The basic purpose of this project is to combine my theoretical knowledge of Variational Autoencoders (vae) and Tensorflow to build a vae with a specialized pre-processing pipeline for dealing with sound files (.wav files) and ultimately develop a vae which can produce sound from mel spectograms.
This project makes use of Tensorflow and Keras Functional API for developing the VAE as well as the pre-processing pipeline. The SoundFile, and Librosa libraries are also used to create different components of the sound pre-processing pipeline. Other than this, the OS and Pickle libraries are used for loading and saving the model as well as creating folders as needed. The "Free Sound Digits Dataset" is used to train this specific model.
Just download the .ipynb file and ensure that you have an Nvidia GPU available with cuDNN installed on your local system. Please change the file paths for where the pre-processed, post-processed dataset is stored as well as all the directories where different components of the model and required files are saved. After making the appropriate edits just run all the cells and the model should be able to learn and generate the audio based on files in your dataset.

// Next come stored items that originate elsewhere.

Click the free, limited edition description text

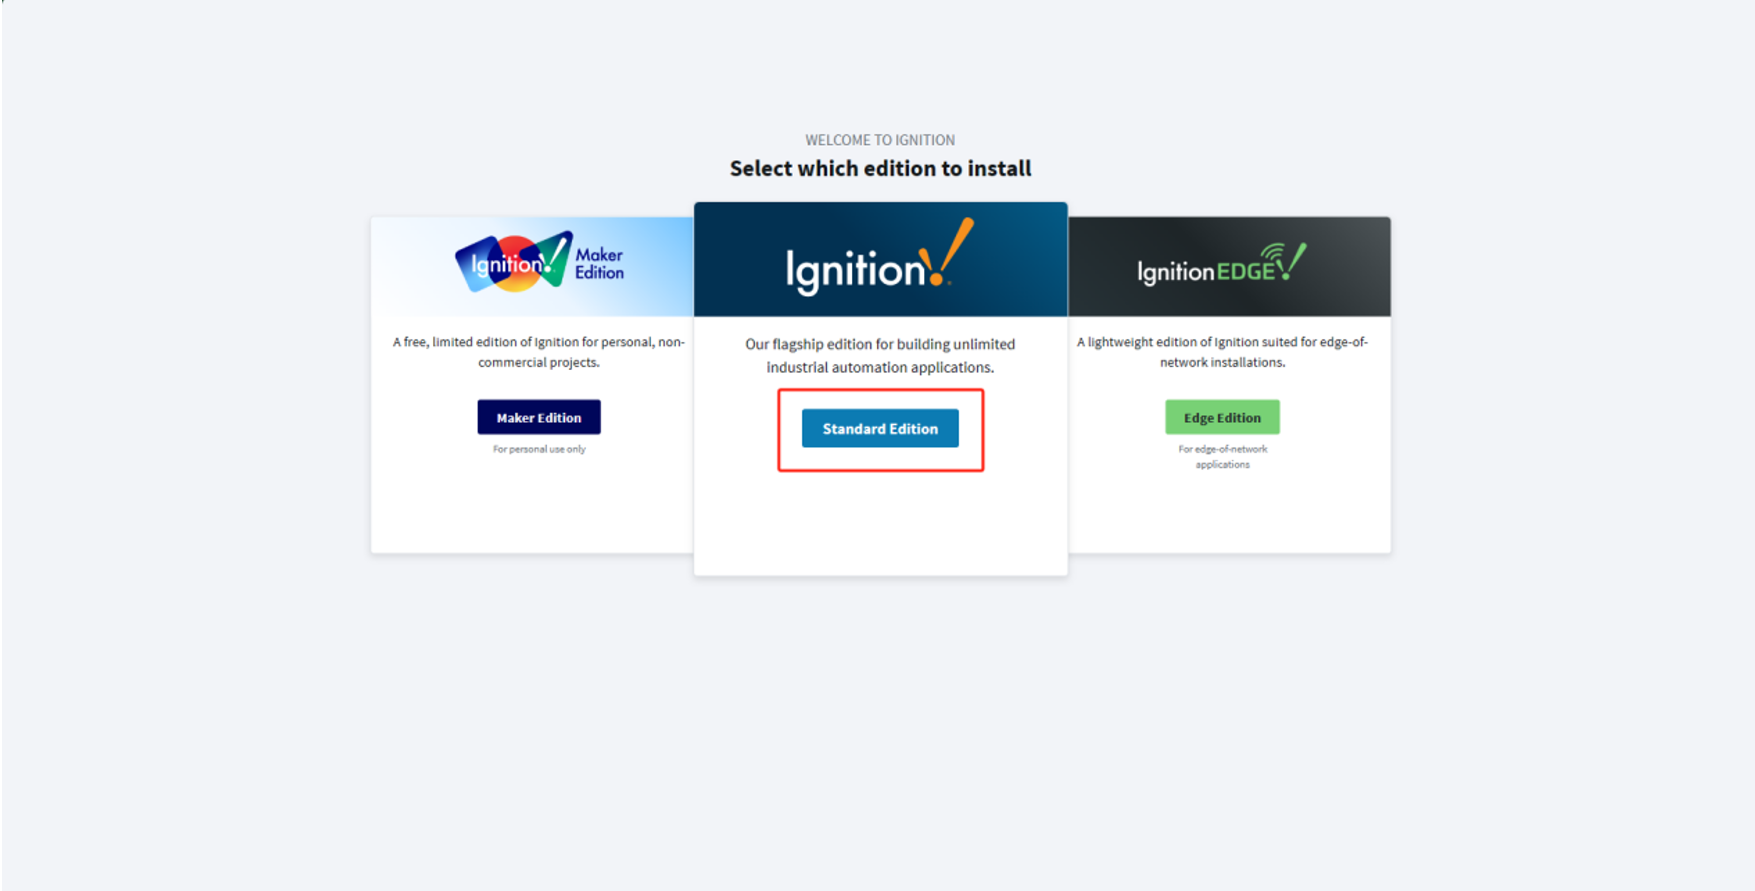coord(539,352)
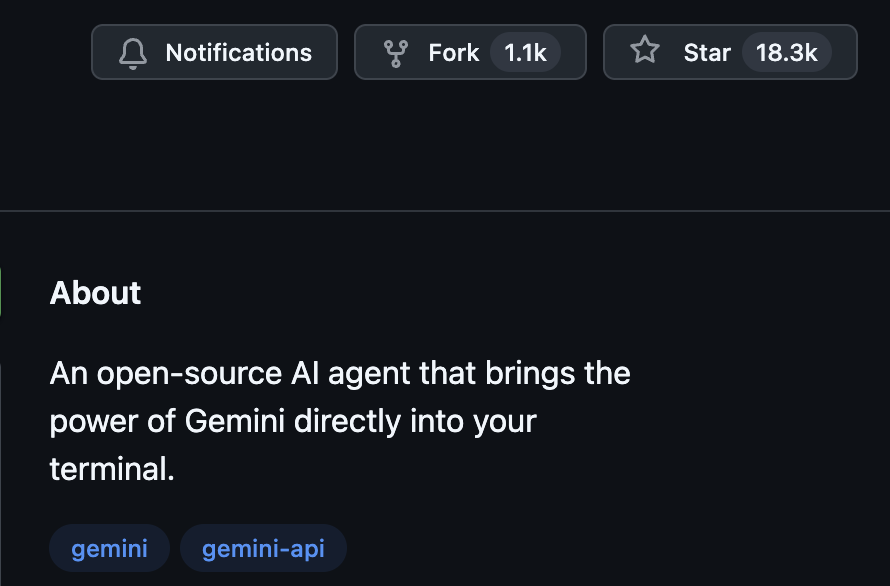Viewport: 890px width, 586px height.
Task: Click the star outline icon
Action: click(x=645, y=49)
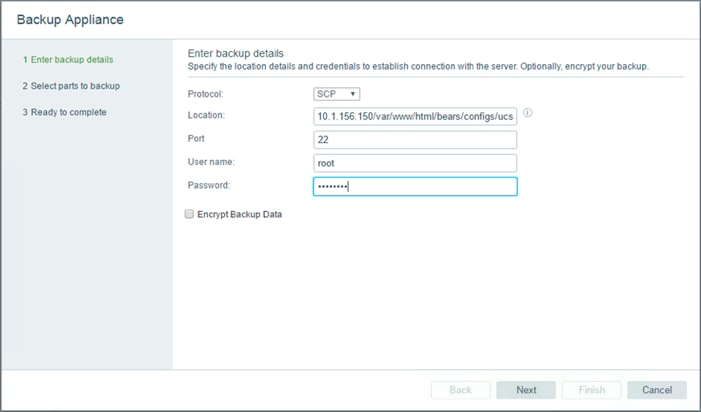The image size is (701, 412).
Task: Open the Protocol SCP dropdown
Action: (x=337, y=94)
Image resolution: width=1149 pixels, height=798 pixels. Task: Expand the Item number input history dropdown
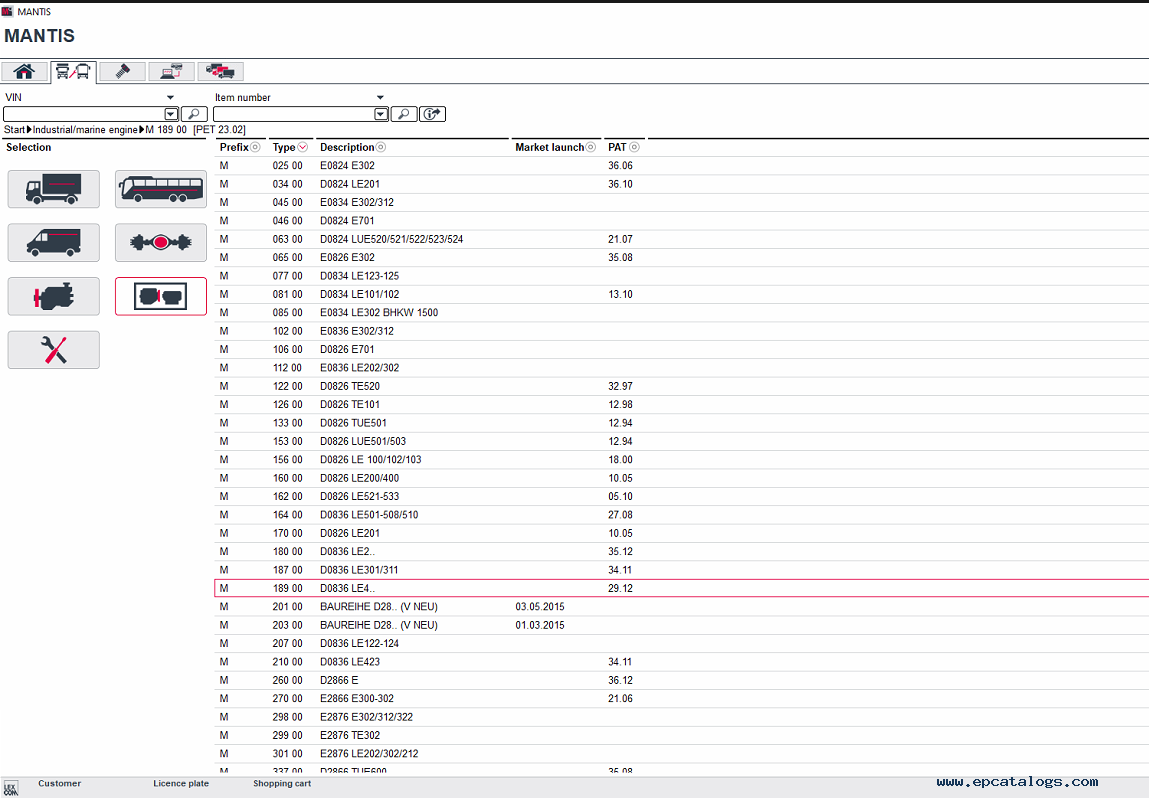[x=381, y=115]
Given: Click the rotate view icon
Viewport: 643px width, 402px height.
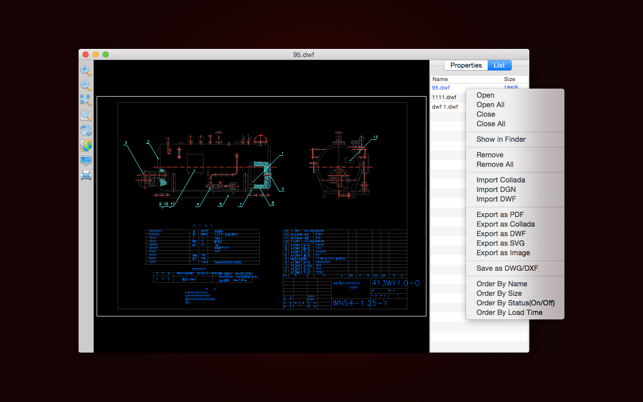Looking at the screenshot, I should (86, 130).
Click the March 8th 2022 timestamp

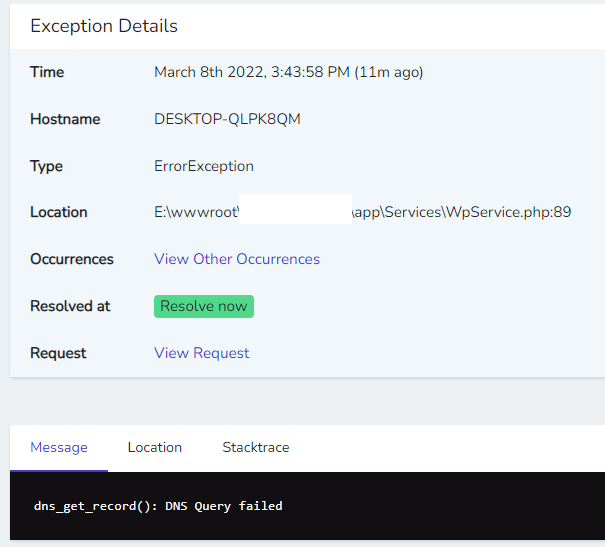click(289, 72)
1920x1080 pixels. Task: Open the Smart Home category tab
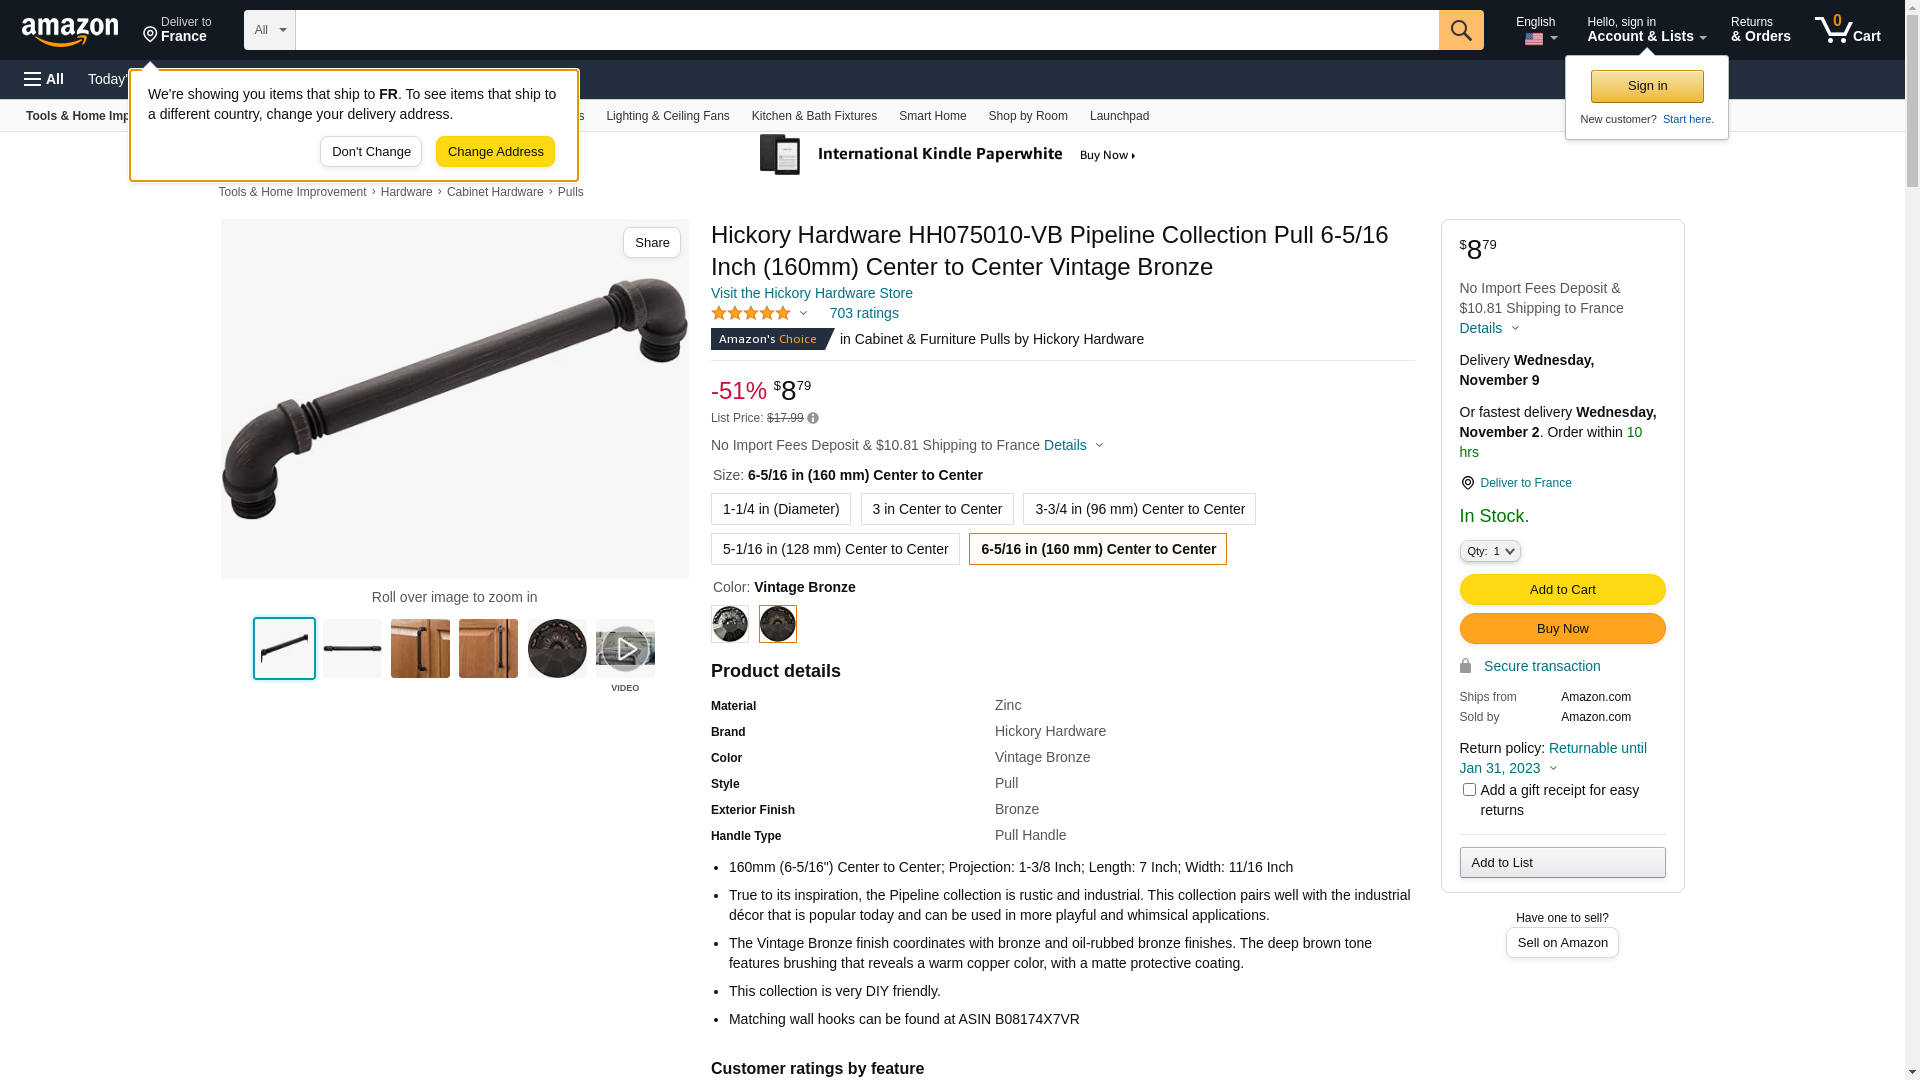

Currently, I use an implementation of the Griffim-Lim algorithm to obtain sound from the mel spectograms that I generate with my VAE. Due to this, the sound generated is very robotic and does not account for pitch and modulation in sound. Thus, I'm unable to use this model to generate music like Beethoven, Mozart, etc. I'm trying to get past this obstacle by learning more theory about sound generation and audio signal pre-processing and further develop this project to be effective for more refined sound based tasks.